### EXERCISE DETAILS
Scan the material below for lines with the word "editor" and report how many there are, with nothing added.

(EXERCISE MATERIAL)

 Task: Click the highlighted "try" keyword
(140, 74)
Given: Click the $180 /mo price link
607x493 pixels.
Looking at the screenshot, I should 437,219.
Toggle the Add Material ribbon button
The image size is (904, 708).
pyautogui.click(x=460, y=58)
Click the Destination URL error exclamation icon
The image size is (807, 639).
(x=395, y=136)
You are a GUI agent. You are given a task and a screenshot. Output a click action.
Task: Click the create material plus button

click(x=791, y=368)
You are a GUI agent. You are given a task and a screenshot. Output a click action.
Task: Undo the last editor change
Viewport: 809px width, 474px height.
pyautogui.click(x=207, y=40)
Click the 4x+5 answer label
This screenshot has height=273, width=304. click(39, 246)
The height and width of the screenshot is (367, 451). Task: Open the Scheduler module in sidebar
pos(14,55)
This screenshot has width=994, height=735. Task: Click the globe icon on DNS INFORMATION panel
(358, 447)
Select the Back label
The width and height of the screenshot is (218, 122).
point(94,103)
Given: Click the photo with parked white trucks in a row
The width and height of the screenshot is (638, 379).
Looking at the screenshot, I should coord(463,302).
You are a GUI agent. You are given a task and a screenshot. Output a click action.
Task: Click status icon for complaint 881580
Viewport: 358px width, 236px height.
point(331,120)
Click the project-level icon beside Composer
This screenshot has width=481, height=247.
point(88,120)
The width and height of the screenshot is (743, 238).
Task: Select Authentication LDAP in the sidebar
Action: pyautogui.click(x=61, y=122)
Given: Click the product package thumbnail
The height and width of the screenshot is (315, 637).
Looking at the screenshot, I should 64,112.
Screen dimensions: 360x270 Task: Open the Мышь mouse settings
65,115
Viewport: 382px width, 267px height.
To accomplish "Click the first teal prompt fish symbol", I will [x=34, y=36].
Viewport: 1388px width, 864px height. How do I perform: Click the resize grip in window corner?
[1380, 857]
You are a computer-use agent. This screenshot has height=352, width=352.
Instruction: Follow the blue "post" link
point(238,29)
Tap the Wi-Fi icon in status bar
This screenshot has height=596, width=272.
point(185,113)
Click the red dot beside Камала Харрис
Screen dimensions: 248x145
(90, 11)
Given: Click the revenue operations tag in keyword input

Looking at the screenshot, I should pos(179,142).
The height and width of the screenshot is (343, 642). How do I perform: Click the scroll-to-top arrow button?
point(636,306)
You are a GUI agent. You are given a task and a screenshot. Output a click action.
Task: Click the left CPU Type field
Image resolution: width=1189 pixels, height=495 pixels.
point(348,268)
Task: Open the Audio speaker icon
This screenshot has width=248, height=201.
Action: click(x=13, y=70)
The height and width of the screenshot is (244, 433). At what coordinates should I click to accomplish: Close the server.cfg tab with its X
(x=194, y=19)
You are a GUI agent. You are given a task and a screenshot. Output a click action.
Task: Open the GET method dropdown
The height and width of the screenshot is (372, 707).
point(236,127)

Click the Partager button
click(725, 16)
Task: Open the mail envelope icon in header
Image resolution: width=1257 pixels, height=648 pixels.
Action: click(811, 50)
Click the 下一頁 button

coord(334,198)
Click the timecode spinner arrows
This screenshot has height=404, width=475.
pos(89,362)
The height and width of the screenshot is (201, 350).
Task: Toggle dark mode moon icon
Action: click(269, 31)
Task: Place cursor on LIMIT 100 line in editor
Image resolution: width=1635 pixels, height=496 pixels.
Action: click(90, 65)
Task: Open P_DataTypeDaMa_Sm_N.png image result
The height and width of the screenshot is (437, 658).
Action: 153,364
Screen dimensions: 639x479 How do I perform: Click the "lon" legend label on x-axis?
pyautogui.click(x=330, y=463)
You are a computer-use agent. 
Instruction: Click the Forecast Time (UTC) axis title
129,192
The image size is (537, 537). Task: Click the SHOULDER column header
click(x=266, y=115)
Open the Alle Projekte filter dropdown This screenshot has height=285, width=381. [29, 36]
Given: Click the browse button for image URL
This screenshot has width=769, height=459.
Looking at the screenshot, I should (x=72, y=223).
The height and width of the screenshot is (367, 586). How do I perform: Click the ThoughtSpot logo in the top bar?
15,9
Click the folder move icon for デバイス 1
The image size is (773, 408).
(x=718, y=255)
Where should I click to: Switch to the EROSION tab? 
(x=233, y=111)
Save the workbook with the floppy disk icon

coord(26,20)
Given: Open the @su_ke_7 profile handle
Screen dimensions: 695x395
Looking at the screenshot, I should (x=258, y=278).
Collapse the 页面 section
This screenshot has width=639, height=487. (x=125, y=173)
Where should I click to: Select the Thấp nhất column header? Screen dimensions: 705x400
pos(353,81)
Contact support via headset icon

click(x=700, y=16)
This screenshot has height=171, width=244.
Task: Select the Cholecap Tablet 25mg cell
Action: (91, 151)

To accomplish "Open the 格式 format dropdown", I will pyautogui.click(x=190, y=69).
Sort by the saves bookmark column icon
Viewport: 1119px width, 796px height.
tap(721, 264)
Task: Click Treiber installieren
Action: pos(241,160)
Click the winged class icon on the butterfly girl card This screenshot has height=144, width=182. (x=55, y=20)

(End EXERCISE MATERIAL)

### RESPONSE FOR THIS EXERCISE
2